In the summer of 2002, I went a little mad. The previous fall, I had taught composition at Fordham University’s Lincoln Center campus. My second session met two days after September 11; displaced from my lower Manhattan apartment, subways disasterized, I walked to class from a friend’s home fifty-five blocks away, unsure if anyone would even show up. They did. Throughout the next few months I lived an itinerant existence, staying with friends, exes, and friends of friends, and organizing my home’s rehabilitation while working through comma splices, word order, and what my Russian student called “problem of definite article” with first-years who spoke seven languages and commuted to school from four boroughs. My reward for this effort was a laughable paycheck, an overwhelming sense of insufficiency, and the chance to audit a class. Thus it was that in June, as I and the city settled into an uneasy truce with normality, I bought a copy of Wheelock’s Latin Grammar and a fat pack of index cards. I had decided I had to learn Latin.

2 comments:

troutsky said...

"To believe in this livin is a hard way to go" John Prine
I am fascinated by the stories of peoples reactions to 9/11, politically, emotionally, etc..I spend time at a blog called neo-neocon,a gal who went from liberal to "independent" with that event.Along with Hitchens ,Geras, etc she describes her own process of change, transformation, enlightenment.She is a little easier to de-construct than some of the others, she denies it is fear based yet she has trouble locating the "other"in a rational historiography. You, on the other hand,"returned to normalcy", however that can be interpreted, as did I and I am trying to relate these reactions to ideology and philosophy.

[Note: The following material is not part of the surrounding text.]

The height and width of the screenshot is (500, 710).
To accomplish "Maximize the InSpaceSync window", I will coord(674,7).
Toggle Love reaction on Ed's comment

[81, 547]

On 9/11 I went fishing, as I do on most days, days when hundreds of thousands die of starvation, or are slaughtered in the Sudan,or die of aids or hurricanes or war or everything.I will go fishing again next week.

helmut said...

You know, I lived in Paris, France during a period where there were terrorist bombings in the Metro. People dying and stuff. We took the Metro anyway, as did most Parisians. It's not that this was "normal," but that you subconsciously calculated the risk and moved on with your life. You didn't freak out. That's what the War on Terror is - one immense freak-out (for political gain and profit).